Rodio, la ricorrenza di Sant’Agnello Abate: un culto che abbraccia il Cilento

Sant’Agnello ebbe i natali a Napoli, nella stessa città in cui morì sul finire del VI secolo. Noto anche come ‘Aniello Abate’ o ‘Sant’Agnello di Napoli’, secondo la tradizione era di origini siracusane e pare avesse legami di parentela con la famiglia di Santa Lucia. Oltre ad essere compatrono della città partenopea, da secoli alla sua protezione si affida la comunità di Rodio e dal 1979 anche quella di Pisicotta.

Sant’Agnello nel Cilento

Il culto verso l’Abate ‘Agnello’ è molto sentito nel Cilento. Bisogna ripercorre la storia dell’ultimo secolo per coglierne i significati. Particolarmente evocativa è la magna devozione che insiste da secoli nel piccolo centro di Rodio: è da qui che il culto nel Cilento ha conosciuto una rapida espansione. Tra la fine del XIX secolo e fino alla seconda metà del XX, si assiste ad una ulteriore crescita: da Rodio raggiunge altri paesi ed in particolare il capoluogo Pisciotta. Agli inizi del ‘900, è la città di Vallo della Lucania a ricordarne la memoria; qualche lustro più tardi si avvicina al culto anche la comunità di Pellare. Inoltre, la ricorrenza di Sant’Agnello è molto sentita anche ad Ascea, sia al capoluogo che nella frazione Marina. Ne è testimone l’ampia diffusione nell’onomastica. Molti abitanti del posto portano il nome di ‘Aniello’. Lo stesso capita a Pellare e ovviamente nel territorio di Pisciotta.

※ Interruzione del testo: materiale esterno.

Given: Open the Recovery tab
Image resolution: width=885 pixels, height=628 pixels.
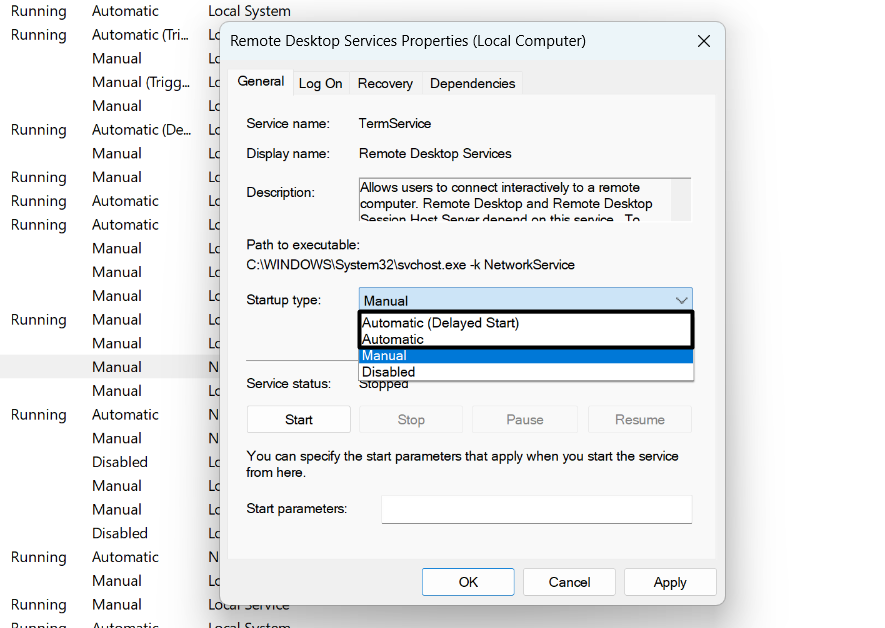Looking at the screenshot, I should (385, 84).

Rodio - Sant'Agnello Abate

Rodio, Sant’Agnello Abate: una antica devozione

Tra le località cilentane, una forte devozione verso Sant’Agnello è percepibile a Rodio. La chiesa parrocchiale del paese, risalente al XV secolo, in occasione della ricorrenza accoglie numerosi fedeli provenienti dai paesi vicini: testimonianza di una magna devozione. La festività patronale ricade in tre momenti dell’anno. Il 31 maggio si tratta di una ricorrenza votiva, istituita a perenne ricordo dell’intercessione di Sant’Agnello in un anno particolarmente piovoso. Si racconta che le acque misero a rischio il raccolto e secondo la tradizione cessarono grazie all’intervento dell’Abate. Considerata la collocazione estiva, invece, la festività dell’8 agosto è la più partecipata. Anch’essa votiva, fu istituita quando i rodiani ritornarono dalle Puglie senza aver contratto la peste che incontrarono sul cammino. Per questo alla fine della processione vengono distribuiti pane e vino benedetti. Infine, il 14 dicembre ricorre la memoria liturgica. Momento significativo è la caratteristica processione che attraversa il paese in tarda mattinata.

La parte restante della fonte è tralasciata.